​Journal

Journal

🎶 Beautiful Maddness by Agnes 🎶 d£aler by Lola Young 🎶 Walking After Midnight by Ki:Theory 🎶 Free Your Mind by En Vogue

Always love the drive home—despite the suicidal deer playing hopscotch in the middle of the road at 2 a.m.

Kitties crying at the door as I rummage, trying to find the key 🔑 in the dark. Wish they could open it for me.

Time them with cuddles, love, kisses, and Churu. I think snow ❄️ in the mornin’, and T therapist… Mom and Mom are talking. Going to be a rough 😅 week. Back-to-back appointments with both. Nothing like getting double-teamed by two therapists. My best-laid plans… sure wish I’d stop having these “brilliant ideas.”

I did NOT comment on Insta, even though part of me wanted to tonight. She did a segment on covert narcissism. I could have spit out coffee today when it came online. Wanted so much to say, “Rich coming from you! And maybe leave it to the professionals—like Dr. Ramani.” it would have slapped her through the computer. …but I held my tongue.

I didn’t post a mirror either—would just be trying to start a fight. She knows my name, soooo… hard when you still deeply care about someone, miss them but they hurt you badly. But poking the bear? As much as it is fun…my ability to run fast has decreased.

So hard to be good. Must be hard losing two mirrors—her. Really should stop following again. Her ex will be starting her own group soon, I heard recently, and I’m so 😊 giddy about it.
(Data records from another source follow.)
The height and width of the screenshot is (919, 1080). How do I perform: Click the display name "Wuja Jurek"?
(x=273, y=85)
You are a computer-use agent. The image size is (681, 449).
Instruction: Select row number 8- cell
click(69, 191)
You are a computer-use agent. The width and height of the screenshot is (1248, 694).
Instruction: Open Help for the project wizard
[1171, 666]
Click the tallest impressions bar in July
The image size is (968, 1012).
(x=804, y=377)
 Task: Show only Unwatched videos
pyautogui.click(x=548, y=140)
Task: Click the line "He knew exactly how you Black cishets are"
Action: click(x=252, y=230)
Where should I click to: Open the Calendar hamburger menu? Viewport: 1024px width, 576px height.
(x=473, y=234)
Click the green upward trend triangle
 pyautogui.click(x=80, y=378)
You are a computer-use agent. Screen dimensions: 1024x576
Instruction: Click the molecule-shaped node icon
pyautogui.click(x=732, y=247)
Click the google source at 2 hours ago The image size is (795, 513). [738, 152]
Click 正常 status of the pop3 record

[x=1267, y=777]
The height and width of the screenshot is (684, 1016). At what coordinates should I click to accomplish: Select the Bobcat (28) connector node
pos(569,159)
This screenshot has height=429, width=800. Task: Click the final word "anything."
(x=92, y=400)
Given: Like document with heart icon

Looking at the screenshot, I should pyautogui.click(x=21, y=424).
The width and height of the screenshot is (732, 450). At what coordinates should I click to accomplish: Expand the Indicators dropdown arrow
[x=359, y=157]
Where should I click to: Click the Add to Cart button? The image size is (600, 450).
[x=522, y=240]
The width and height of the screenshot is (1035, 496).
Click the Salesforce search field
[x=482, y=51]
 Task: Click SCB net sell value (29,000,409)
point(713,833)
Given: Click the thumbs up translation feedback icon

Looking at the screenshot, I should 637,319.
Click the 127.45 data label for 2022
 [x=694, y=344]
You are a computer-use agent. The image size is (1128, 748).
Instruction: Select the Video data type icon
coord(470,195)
Hard not to comment sometimes, especially when part of you is begging internally. Can’t trust the hands sometimes when I type.

Probably a good idea to hit the store for some tequila and a decorative shot glass. For now, I have to settle for hot chocolate, music, and soon—sleep.

Gotta charge vapes: Sour Strawberry Kiwi and Banana Freeze. Got to be ready to chain smoke through session again. Yep, picture of internal regulation.

Treasured moments: Buddha and his beautiful kitty face staring at me as he drapes his body over my leg, gazing deeply at me with his Maine Coon amber eyes—grabbing at me with a big grey paw for pets. His little meows.

Eris staring at me in the cat post meowing when she wants to go to bed. Poor Eris i think she has kitty PTSD now from all the moving. I cant dig in boxes without her getting upset and underfoot.

Got drive to town in the mornin. Internet sucks out here bc I am cheap.